Из отеля выбегает и бросается наперерез машине маленький, страшно черный и небритый, взлохмаченный (без шапки) человек с блокнотом в руке. Он в сапогах, в горчичного цвета галифе, в потертой, некогда черной кожаной куртке. Куртка расстегнута. Под ней — сетчатый, ужасающего цвета тельник, синяя густоволосая курчавая грудь. Яркие и блестящие с желтизной глаза — антрацит.

— Эй, хозяин! Остановись! На минуточку.

(Это — шоферу.)

Человек с блокнотом вскакивает на подножку машины.

— Один вопрос. Ваше мнение относительно харьковского рекорда?

Налбандов резко поворачивается. Смотрит в упор.

— А вы, собственно, кто такой?

— Я корреспондент РОСТА. Мы, кажется, с вами встречались в заводоуправлении.

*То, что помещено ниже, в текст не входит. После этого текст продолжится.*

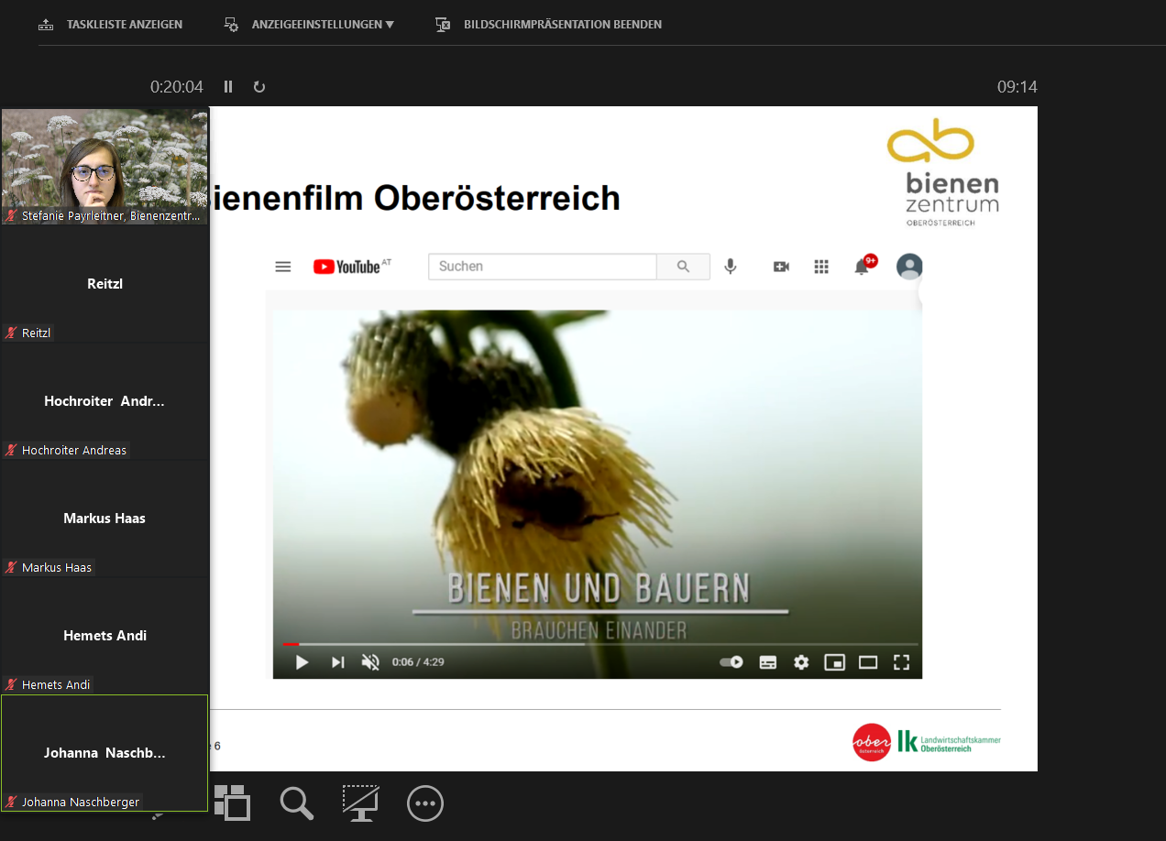The width and height of the screenshot is (1166, 841).
Task: Check the YouTube notifications bell
Action: pyautogui.click(x=861, y=266)
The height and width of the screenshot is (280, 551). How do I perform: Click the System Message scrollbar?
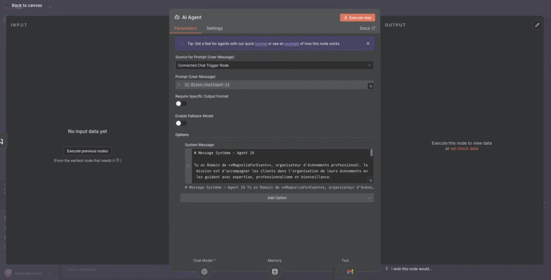pyautogui.click(x=371, y=153)
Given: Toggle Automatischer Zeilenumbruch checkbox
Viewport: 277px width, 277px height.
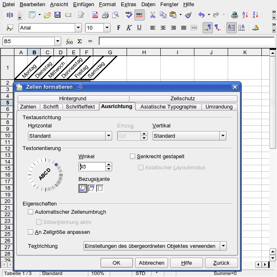Looking at the screenshot, I should coord(30,212).
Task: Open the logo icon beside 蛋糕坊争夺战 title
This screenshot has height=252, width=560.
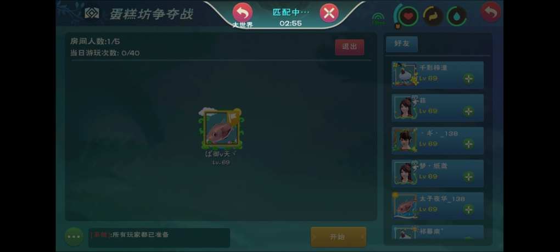Action: tap(92, 13)
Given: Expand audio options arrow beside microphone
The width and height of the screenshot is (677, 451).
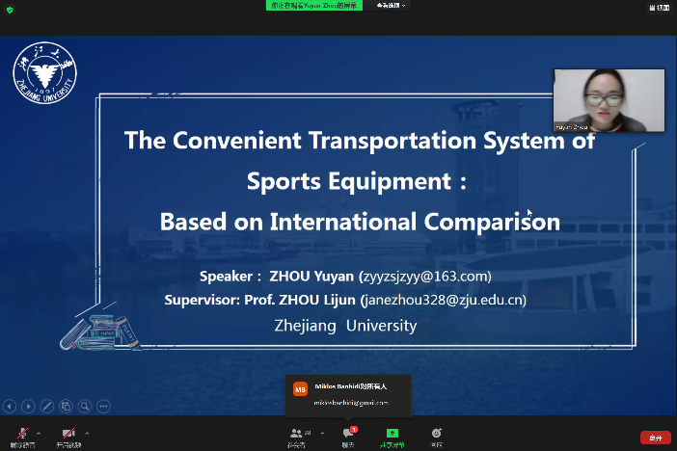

— Не знаю. Не помню. Здесь много корреспондентов. Так что же вам, собственно, от меня угодно, товарищ корреспондент?

— Ваше мнение относительно харьковского рекорда.

— Это по поводу пресловутых харьковских замесов? Сколько они там наляпали? Кажется, триста шесть замесов? Не знаю. Не интересуюсь. Они могут у себя там хоть на голове ходить.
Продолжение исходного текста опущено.